Here’s a quick round down of your options to top up a vegetable bed:
Compost
- Home made is the best if you can get the pile hot enough.
Animal Manure
- Rabbit – very good
- Poultry / Chicken – good, very high nitrogen, e.g. Dynamic Lifter
- Goat – good
- Horse – fair, slow release
- Sheep – fair, high in nitrogen, phosphorus and potassium
- Pig – poor, high in nitrogen, phosphorus and potassium
- Cow – poor, slow release
Plant Manure
- Lucerne
- Coir – fibres from coconut plants. Good for bedding in worm farms.
- Mushroom compost – very good, made from straw and chicken manure (make sure it’s genuine)
- Green manure (grow your own)
Extras
Add a handful per square metre:
- Blood and bone – high in nitrogen, phosphorus and calcium
- Mineral rock fertiliser – ground rock
- Kelp meal or fish meal or Seasol or Charlie Carp – trace elements and high in potassium
- Cat litter – recycled from phone books – helps to retain water.
- Charcoal and ash – high potassium (aged first)
- and spoonfuls of trace elements.
It’s important to make sure any manure or compost added is well aged, so that when it is added to the bed it doesn’t heat up the soil too much and kill any seeds you are trying grow. I tend not to use sawdust as it may be treated and when it decomposes it uses up the nutrients you need for your vegetables. I’m not a big fan of newspaper and paper as some of them have dyes and bleaches that are also not organic. Hay can also contain grass seeds so be careful where you purchase it from.

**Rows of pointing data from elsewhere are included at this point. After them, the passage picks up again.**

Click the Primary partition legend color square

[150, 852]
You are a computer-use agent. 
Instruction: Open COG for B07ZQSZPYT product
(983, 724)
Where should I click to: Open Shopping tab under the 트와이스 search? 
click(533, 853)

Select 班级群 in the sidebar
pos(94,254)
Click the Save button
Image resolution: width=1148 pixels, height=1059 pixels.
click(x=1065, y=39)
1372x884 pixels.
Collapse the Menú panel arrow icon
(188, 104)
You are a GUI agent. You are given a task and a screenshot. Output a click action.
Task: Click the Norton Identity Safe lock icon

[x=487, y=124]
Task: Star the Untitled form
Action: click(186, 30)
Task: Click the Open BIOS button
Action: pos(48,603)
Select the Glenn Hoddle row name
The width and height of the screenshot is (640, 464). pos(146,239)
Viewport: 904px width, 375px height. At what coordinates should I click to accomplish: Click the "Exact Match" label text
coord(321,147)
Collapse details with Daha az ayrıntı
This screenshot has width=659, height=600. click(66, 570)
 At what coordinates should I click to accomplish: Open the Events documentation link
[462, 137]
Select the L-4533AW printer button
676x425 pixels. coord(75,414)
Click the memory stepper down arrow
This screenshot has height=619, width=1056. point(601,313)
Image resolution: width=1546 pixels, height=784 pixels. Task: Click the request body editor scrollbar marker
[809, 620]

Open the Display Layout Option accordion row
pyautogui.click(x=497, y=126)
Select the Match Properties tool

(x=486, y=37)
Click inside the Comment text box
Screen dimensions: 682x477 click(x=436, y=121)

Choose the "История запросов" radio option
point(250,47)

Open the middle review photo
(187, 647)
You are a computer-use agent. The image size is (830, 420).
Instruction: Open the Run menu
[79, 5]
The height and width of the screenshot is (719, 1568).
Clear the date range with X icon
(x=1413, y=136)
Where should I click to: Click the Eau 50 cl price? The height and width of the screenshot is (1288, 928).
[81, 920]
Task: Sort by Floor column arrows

Please do not use peat as it is not renewable and comes from wetlands and bogs which support an enormous array of wildlife and migratory birds, and should be protected areas, if they aren’t already.
National Composting Week
International Compost Awareness Week (ICAW) is on from 3rd to 9th May 2020 in Australia. This is a week during which Australians are encouraged to promote the importance and benefits of composting in their local communities. CORE, a not-for-profit charity has been championing this international awareness campaign exclusively in Australia for 15 years. ICAW has contributed to reducing organic waste going to landfills and at the same time improve liveability in our communities.